[Exercise requirements]:
• a. Transcribe the portion of the passage on the Nowy Dwór mine between "In 1885, a modern" and "freight cable car.", inclusive.
• b. Render into French the following sentence from the passage on the Nowy Dwór mine: "During World War II, the Nowy Dwór mine suffered significant damage."

[Passage provided]:
##############################

As the deposits in the Tarnowskie Góry area were being depleted, mining operations began in the vicinity of Bytom. In 1863, Count Henckel von Donnersmarck, lord of Nakło Śląskie, obtained three mining concessions located in Dąbrowa Miejska: Neuhof, Rudolf, and Graf Lazy. Two years later, shaft sinking began, and mining commenced in 1881, which is considered the year the Nowy Dwór mine began operations. Originally, however, the Nowy Dwór mine was one of several separate facilities established in the mining fields controlled by the Donnersmarcks. It gradually took on its final form as a result of many mergers and consolidations with neighboring mining plants. The first of these took place in 1904, when the facilities previously active in the Neuhof, Rudolf, and Graf Lazy mining fields were merged. In 1936, further consolidation occurred when the nearby Neue Victoria, Fiedlersglück, and Wilhelmsglück mines were incorporated into Nowy Dwór mine.

In 1885, a modern and highly efficient (by the standards of the time) ore washing plant was put into operation at the Nowy Dwór mine, capable of processing 250 tons of ore per day. The processing plant of the mine also served the Fiedlersglück mine, from which the ore was transported via a freight cable car.

In 1942, the mining area of the consolidated Neue Viktoria-Neuhof mine covered 2,972,041 m²; at that time, it had one production shaft and one ventilation shaft. It was then owned by Schlesische Bergwerks- und Hütten-Aktiengesellschaft, headquartered in Bytom. During World War II, the Nowy Dwór mine suffered significant damage. Due to its limited reserves and the low metal content in the ore extracted from it, it was not reopened until 1951, as mines with larger deposits of higher-quality ore had been reopened earlier. Mine waters in the Nowy Dwór area were contaminated from the surface with phenols that seeped into the workings. The same factors that led to the mine's late reconstruction also led to its ceasing independent operations on 1 January 1958 and its merger with the Ludwik Waryński Mining Plant. Another merger took place in August 1967, when the L. Waryński Mining Plant were merged with the Orzeł Biały Mining and Metallurgical Plant.

##############################

[Given information]:
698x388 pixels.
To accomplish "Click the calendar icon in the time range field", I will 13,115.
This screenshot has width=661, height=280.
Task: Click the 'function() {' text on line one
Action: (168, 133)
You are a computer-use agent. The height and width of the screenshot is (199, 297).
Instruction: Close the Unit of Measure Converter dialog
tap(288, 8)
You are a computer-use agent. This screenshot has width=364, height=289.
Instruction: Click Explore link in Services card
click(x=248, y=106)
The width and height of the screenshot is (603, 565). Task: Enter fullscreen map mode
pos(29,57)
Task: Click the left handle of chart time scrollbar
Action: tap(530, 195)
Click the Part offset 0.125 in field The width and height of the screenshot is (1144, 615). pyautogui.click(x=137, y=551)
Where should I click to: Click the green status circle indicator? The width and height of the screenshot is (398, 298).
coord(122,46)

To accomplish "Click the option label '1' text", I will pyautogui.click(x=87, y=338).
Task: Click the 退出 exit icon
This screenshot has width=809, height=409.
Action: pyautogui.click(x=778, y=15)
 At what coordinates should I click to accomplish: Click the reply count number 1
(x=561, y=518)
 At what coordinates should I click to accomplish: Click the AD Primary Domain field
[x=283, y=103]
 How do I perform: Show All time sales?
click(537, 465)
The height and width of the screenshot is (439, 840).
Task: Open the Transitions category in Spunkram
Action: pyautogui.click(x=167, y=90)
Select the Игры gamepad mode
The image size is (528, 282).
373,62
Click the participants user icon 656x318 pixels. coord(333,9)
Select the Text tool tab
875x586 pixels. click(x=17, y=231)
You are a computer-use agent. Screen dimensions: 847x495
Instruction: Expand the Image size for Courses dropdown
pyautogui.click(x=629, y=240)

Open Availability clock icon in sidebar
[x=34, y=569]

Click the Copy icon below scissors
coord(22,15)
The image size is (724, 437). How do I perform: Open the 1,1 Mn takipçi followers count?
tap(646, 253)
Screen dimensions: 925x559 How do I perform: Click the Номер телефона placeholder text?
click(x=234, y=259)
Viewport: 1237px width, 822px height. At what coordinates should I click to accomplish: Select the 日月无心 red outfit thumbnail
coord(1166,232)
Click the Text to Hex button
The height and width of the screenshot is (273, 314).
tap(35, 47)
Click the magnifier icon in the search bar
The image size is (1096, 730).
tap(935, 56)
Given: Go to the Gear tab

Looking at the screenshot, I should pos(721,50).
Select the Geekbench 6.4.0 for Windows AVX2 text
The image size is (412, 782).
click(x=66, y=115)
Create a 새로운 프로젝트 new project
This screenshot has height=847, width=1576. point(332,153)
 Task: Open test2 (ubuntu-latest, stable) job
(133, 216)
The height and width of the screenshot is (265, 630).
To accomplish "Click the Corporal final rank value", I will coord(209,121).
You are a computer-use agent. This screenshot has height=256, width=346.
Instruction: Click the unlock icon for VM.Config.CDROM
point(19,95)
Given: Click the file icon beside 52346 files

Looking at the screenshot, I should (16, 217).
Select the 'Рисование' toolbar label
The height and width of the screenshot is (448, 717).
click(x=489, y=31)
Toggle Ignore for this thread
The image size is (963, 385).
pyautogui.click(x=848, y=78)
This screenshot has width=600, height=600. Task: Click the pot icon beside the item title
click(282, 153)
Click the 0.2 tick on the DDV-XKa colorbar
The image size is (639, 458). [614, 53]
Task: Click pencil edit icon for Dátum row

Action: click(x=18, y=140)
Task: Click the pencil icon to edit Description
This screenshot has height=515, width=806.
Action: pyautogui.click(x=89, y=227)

##############################

[Response list]:
• a.
In 1885, a modern and highly efficient (by the standards of the time) ore washing plant was put into operation at the Nowy Dwór mine, capable of processing 250 tons of ore per day. The processing plant of the mine also served the Fiedlersglück mine, from which the ore was transported via a freight cable car.

• b. Pendant la Seconde Guerre mondiale, la mine de Nowy Dwór a subi d'importants dégâts.